*Exercise brief:*
Your output should be the line with "Task: Click the blue line swatch in legend" plus all following lines to the end of the records, exactly as written and nothing more.

*Records supplied:*
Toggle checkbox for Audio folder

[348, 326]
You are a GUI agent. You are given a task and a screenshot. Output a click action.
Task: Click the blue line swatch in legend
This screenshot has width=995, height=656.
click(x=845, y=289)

*Task output:*
Task: Click the blue line swatch in legend
This screenshot has width=995, height=656.
click(x=845, y=289)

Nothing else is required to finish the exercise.